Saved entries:

>>>>

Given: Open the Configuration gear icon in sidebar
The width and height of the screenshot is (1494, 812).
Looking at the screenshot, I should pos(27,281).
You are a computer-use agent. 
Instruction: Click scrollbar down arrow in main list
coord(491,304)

<<<<

▶ _YOUR ASSIGNMENT_
Set all the entries above down again exactly.

▶ _RESULT_
Given: Open the Configuration gear icon in sidebar
The width and height of the screenshot is (1494, 812).
Looking at the screenshot, I should pos(27,281).
You are a computer-use agent. 
Instruction: Click scrollbar down arrow in main list
coord(491,304)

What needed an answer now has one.